Former nightclub in West Hollywood, California, U.S.

The Mocambo was a nightclub in West Hollywood, California, at 8588 Sunset Boulevard on the Sunset Strip. It was owned by Charlie Morrison and Felix Young.

==History==
The Mocambo opened on January 3, 1941, and it became an immediate success. The club's Latin American-themed decor was designed by Tony Duquette and cost $100,000. Along the walls were glass cages holding live cockatoos, macaws, seagulls, pigeons, and parrots. With big band music, the club became one of the most popular dance-till-dawn spots in town. On any given night, one might find the room filled with the leading men and women of the motion picture industry. In 1943, when Frank Sinatra became a solo act, he made his Los Angeles debut at the Mocambo.

On March 15, 1955, Ella Fitzgerald opened at the Mocambo, after Marilyn Monroe lobbied the owner for the booking. The booking was instrumental in Fitzgerald's career. The incident was turned into a play by Bonnie Greer in 2005. It has been widely reported that Fitzgerald was the first Black performer to play the Mocambo, following Monroe's intervention, but this is not true.

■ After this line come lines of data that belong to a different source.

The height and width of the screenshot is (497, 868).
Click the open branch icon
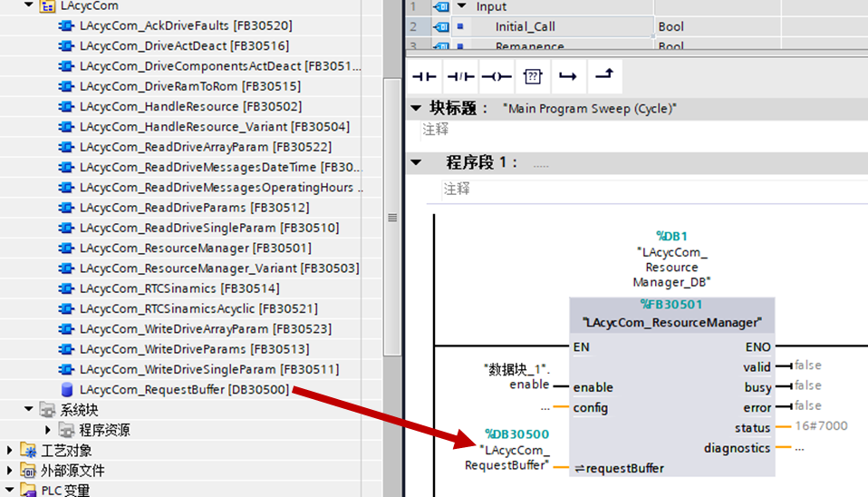(x=567, y=76)
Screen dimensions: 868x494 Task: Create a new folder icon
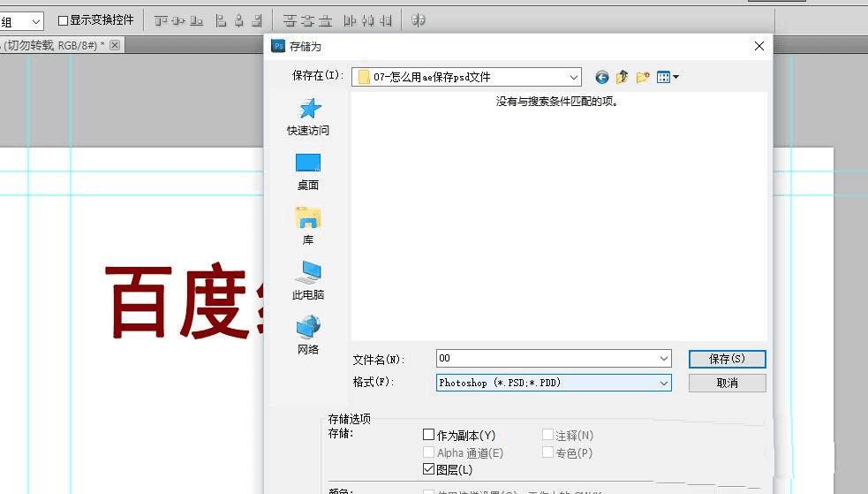642,77
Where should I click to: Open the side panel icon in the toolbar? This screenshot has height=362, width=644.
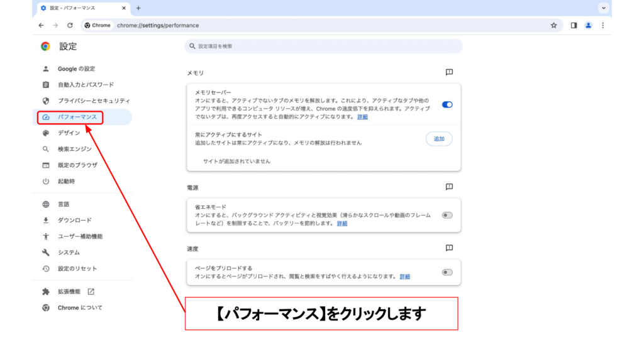(574, 25)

African-American singers Herb Jeffries, Eartha Kitt, and Joyce Bryant all played the Mocambo in 1953, according to stories published at the time in Jet magazine.

The club's main stage was replicated on the TV series I Love Lucy as the "Tropicana" Club. Lucille Ball and Desi Arnaz were frequent guests at the Mocambo and were close friends of Charlie Morrison.

The Mocambo was also parodied mercilessly in the 1947 Bugs Bunny cartoon, "Slick Hare". According to a commentary track on the DVD with this cartoon, the animators managed to get into the kitchen and drew the kitchen exactly as they saw it, complete with dripping grease on the refrigerator and vegetables lying around the ground.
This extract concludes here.